On Wednesday, July 24, 2013 2:17:57 AM UTC-4, Nasser M. Abbasi wrote:
> On 7/24/2013 12:21 AM, Albert Rich wrote:
>

> > On Tuesday, July 23, 2013 2:32:20 PM UTC-10, da...@axiom-developer.org wrote:
>
> >
>
> >> We differ on some results because Rubi (or whatever program you are using
>
> >> to create the optimal results) assumes that square roots have only a single
>
> >> positive value.
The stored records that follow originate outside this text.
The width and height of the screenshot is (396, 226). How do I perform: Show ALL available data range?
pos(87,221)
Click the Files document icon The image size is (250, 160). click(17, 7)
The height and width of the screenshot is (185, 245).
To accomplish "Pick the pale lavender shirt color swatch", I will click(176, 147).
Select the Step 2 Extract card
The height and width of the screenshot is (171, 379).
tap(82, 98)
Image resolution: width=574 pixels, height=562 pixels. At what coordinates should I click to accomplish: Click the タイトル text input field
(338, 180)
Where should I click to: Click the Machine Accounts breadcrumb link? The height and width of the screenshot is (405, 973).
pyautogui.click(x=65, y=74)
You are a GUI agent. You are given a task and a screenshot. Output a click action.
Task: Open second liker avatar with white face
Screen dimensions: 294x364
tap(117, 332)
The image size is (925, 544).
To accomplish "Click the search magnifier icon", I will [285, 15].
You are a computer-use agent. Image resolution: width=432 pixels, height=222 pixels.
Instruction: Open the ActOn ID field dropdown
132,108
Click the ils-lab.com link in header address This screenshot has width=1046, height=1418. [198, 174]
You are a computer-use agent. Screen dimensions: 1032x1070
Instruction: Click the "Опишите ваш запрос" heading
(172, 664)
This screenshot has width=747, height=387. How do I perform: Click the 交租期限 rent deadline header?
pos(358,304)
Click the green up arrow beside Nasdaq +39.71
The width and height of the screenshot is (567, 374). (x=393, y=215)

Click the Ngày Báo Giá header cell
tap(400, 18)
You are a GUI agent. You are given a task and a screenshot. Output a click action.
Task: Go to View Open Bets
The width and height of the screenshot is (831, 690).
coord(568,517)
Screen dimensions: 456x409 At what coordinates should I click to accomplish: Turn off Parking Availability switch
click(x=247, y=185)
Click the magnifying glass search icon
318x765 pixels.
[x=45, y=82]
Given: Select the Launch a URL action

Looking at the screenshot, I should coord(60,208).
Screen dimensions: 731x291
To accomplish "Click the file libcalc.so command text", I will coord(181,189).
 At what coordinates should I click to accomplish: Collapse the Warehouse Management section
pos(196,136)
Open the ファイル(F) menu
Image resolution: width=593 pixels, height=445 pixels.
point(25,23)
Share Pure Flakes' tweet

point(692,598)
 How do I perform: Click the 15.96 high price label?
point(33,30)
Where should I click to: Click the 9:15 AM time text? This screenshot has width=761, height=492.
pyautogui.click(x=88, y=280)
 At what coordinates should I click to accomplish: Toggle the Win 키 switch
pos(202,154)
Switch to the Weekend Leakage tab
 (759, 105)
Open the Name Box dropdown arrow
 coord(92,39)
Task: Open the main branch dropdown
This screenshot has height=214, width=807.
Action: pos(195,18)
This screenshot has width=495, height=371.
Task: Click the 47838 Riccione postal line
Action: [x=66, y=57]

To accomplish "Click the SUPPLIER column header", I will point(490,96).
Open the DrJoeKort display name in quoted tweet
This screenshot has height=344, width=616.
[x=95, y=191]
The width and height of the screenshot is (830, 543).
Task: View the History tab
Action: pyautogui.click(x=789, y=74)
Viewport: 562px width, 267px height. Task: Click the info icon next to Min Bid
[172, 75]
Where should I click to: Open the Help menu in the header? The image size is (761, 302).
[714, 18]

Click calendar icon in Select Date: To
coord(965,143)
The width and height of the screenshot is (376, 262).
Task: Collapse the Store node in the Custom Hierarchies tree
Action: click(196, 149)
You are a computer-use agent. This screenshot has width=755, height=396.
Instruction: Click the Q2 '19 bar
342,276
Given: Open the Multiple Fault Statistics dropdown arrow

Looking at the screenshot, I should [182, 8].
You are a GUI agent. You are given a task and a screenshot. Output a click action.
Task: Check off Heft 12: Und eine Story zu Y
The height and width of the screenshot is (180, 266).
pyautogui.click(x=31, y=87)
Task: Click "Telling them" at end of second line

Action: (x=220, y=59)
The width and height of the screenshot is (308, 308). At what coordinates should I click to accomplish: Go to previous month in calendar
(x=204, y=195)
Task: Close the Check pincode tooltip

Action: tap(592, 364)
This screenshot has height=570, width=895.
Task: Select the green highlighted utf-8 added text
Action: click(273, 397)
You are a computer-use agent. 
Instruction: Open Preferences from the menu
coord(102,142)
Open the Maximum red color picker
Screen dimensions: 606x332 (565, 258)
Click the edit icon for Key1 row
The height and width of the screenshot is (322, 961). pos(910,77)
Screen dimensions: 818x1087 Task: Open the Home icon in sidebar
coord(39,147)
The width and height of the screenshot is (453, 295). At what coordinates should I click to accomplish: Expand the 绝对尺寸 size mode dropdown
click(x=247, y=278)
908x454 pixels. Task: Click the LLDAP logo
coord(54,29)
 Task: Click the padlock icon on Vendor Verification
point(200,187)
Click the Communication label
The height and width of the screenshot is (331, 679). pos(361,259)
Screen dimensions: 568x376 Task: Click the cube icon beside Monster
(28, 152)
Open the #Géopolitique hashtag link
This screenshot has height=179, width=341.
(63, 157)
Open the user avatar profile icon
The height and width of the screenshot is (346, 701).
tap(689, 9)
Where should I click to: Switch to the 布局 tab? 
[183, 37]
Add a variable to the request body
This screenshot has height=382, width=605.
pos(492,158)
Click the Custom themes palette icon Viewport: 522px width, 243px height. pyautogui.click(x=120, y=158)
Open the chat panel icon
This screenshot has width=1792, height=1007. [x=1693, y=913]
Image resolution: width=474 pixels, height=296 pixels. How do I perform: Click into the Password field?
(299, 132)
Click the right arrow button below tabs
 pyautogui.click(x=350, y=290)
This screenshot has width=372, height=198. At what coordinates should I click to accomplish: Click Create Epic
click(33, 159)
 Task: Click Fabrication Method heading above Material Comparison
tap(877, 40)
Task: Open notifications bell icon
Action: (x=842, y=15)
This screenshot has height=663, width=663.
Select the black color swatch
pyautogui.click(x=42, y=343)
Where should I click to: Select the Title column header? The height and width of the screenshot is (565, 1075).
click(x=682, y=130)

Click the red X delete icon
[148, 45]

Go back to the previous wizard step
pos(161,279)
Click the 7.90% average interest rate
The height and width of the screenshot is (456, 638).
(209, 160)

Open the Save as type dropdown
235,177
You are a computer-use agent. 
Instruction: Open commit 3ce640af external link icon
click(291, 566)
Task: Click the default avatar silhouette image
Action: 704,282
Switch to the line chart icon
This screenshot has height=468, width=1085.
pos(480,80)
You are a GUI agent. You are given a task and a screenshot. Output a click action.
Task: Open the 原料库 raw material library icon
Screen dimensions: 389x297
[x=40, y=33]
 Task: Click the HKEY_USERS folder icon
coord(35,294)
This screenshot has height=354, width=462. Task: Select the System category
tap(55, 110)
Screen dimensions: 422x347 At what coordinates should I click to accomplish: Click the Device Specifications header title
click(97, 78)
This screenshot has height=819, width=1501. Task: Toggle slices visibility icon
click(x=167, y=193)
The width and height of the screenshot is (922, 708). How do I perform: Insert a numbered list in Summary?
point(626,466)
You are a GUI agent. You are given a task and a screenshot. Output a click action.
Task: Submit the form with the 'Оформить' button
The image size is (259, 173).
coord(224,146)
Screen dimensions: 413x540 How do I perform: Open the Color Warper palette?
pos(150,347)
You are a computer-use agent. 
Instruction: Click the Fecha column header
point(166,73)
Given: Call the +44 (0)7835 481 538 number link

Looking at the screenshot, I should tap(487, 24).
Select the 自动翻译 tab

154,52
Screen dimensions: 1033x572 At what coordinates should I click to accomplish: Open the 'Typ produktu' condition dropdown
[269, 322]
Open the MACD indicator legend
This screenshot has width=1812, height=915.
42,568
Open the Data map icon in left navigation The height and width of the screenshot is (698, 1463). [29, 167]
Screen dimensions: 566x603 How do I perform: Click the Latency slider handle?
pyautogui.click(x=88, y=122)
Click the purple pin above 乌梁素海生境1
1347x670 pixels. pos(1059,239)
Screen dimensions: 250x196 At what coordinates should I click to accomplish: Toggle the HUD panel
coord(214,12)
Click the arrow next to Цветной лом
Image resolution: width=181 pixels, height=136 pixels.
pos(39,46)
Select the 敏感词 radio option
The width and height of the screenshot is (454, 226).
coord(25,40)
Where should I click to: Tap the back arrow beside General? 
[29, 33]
Axiom does not want to make this simplification so given
>
> >> sqrt(3)*sqrt(7)*sqrt(21) - 21
>
> >> Axiom will not simplify this to zero but the Rubi test suite does.
>
> >
>
>
>

> > Surly there must be a way to tell Axiom to choose the principal
>
> > branch so sqrt(4)-2 will simplify to zero?
>
> >
>
> > Albert
>
> >
>
>
>
> I remember reading that some math people, 100 or 200 years ago,
>
> decided that sqrt (of non-negative, non-complex values) was single valued
>
> function and its value is the non-negative root (ie. principal
>
> square root).
>
>
>
> Does any one have a reference if this is true and when this
>
> change was decided on? Or may be it always was like this?
>
>
>
> I looked at wiki now
>
> http://en.wikipedia.org/wiki/Square_root
>
> and do not spot a date on this.
>
>
>
> --Nasser

Axiom implements a function called zero? from AlgebraicNumber
which can claim that the simple numeric example I posted is zero.
I tried to give a trivial example to illustrate the idea rather
than the full equation causing the problem. I post the full
equation below.

The zero? function works on Algebraic Numbers. If two algebraic
numbers have the same norm (after deleting repeated roots) then
they are certainly conjugates. However, in the more complicated
case posted below, the zero? function cannot decide that the
numerator is identically zero. Is there an algorithm to show
that it is or is not?

Tim